I think Newman’s research should be added to the diagnostic criteria, to better smoke out Ps before they do some damage. And then maybe people like me wouldn’t be out there wondering, “Is she really a P?” before she strikes again. If we notice that emotional ADD, it’s time to take cover!
Sister, I think describing them in some ways is like describing the “color green” (or red or blue) we can give the scientific wave lengths that make the color send a signal to the brain that we interpret as “blue”—and even designate the chemical reaction in the brain, but is that really a DESCRIPTION of “blue”? How many blues are there? LOL
I think it is the same as describing the psychopaths, there is a similarity between them, and yet there are so many different SHADES of them. Plus, they FAKE a lot of “emotions” and really don’t “feel” them (we think!) but how can we be sure?

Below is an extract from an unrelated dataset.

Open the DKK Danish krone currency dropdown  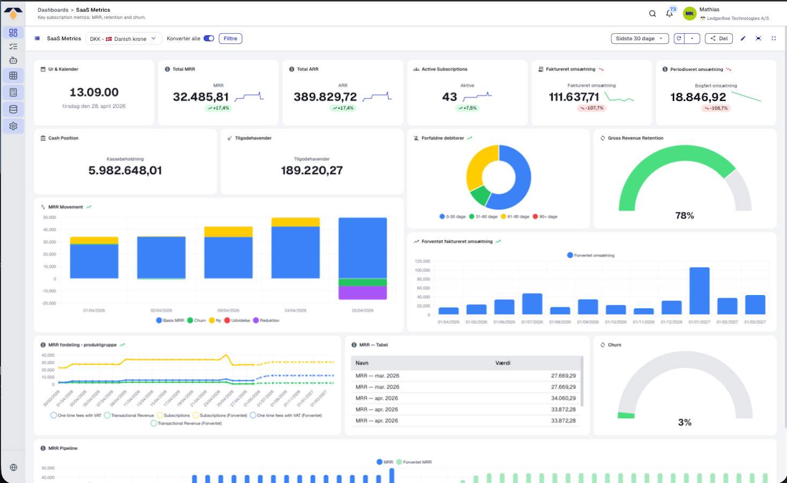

Actually, at this point in research there isn’t quite enough objective data to totally say for sure “this is that, and that is this” so a lot of what we think is pure conjecture, observation, and opinion—I would love to be around in 100 years when this thing is better understood.
The TAKE HOME LESSON is that we cannot “deal with” these people and must for self protection get away from them. So, ultimately what we call them isn’t as important as being able to recognize the signs that they are TOXIC–manipulative behavior, pathological liar, lack of apparent care for the damage they do, apparent glee at causing damage, high in anger, low in impulse control, violence toward others, emotional violence toward others, lack of responsiblity, and so on. Those things we can recognize in some degree in a psychopath or other toxic personality.